INSTRUCTION: Recast the items below as a JSON list of strings, one string per line with blank lines dropped. Begin at the line that has "The image size", stop after the line that has "pyautogui.click(x=556, y=928)", and leave the pictures out.

DATA RECORDS:
>> Begin

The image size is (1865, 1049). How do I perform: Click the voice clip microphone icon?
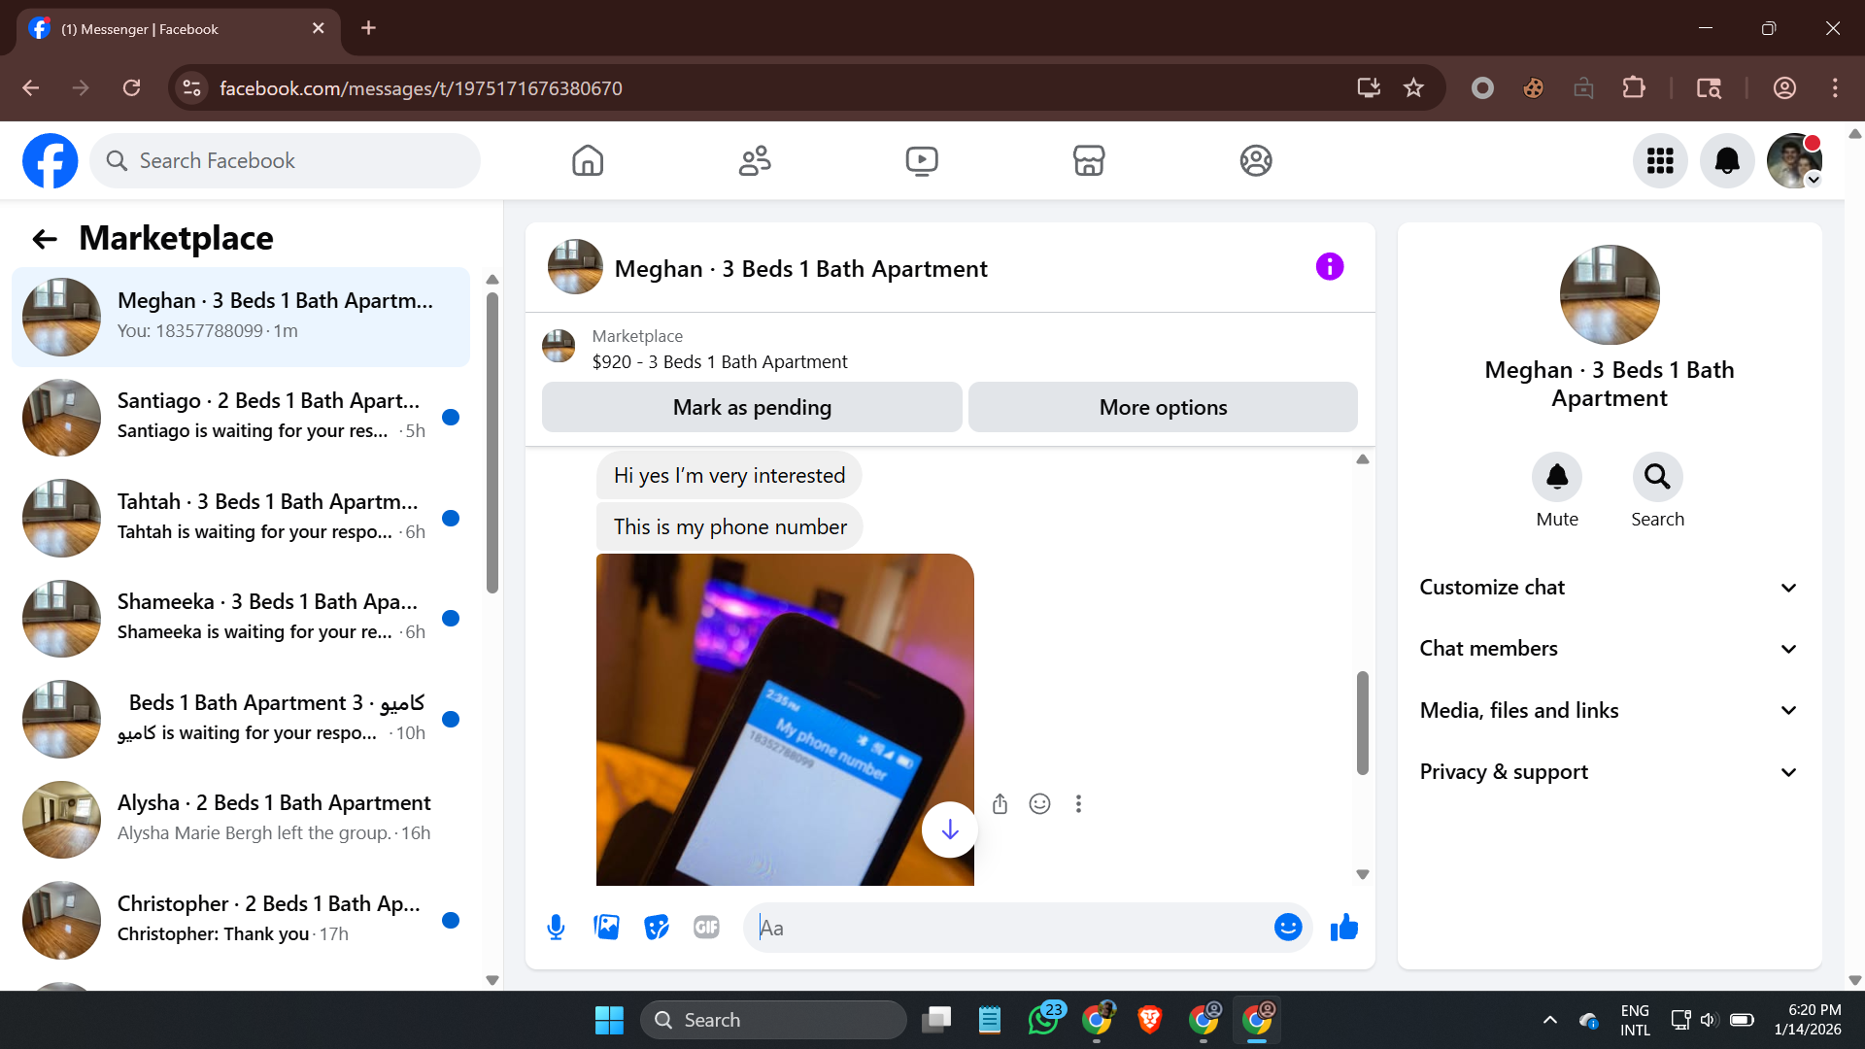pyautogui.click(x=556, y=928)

>> End
>> Begin

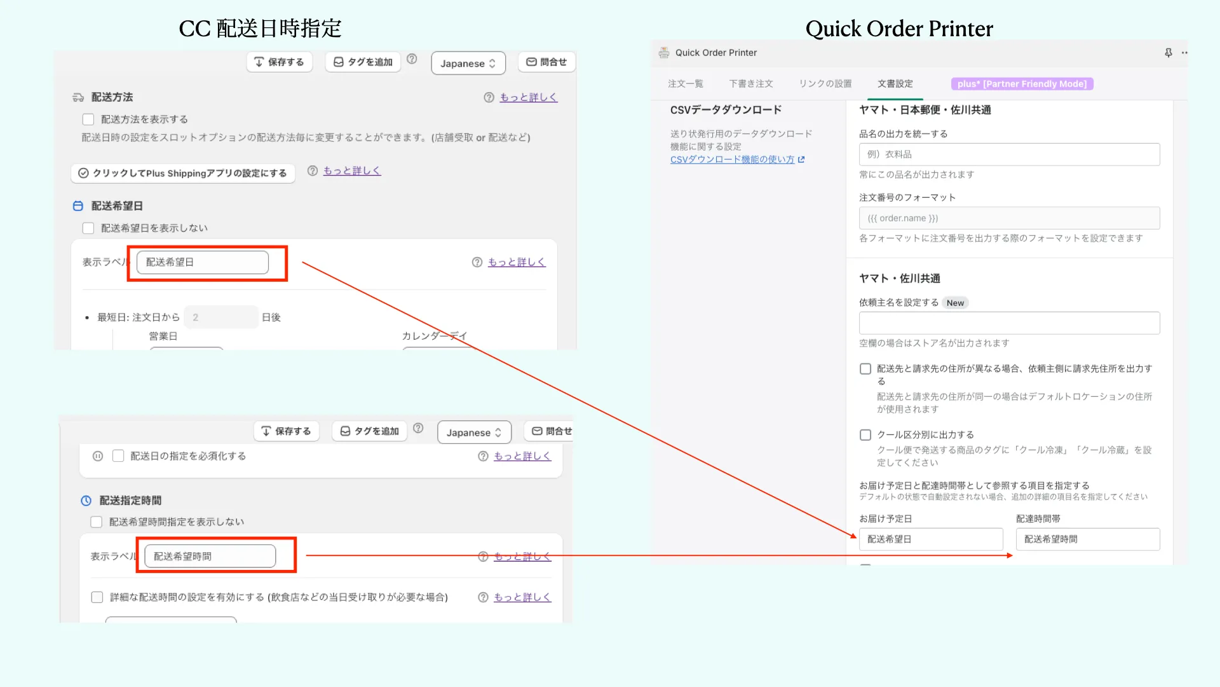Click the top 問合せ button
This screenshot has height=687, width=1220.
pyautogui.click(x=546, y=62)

>> End

WORKED SOLUTION:
[
  "The image size is (1865, 1049). How do I perform: Click the voice clip microphone icon?",
  "pyautogui.click(x=556, y=928)"
]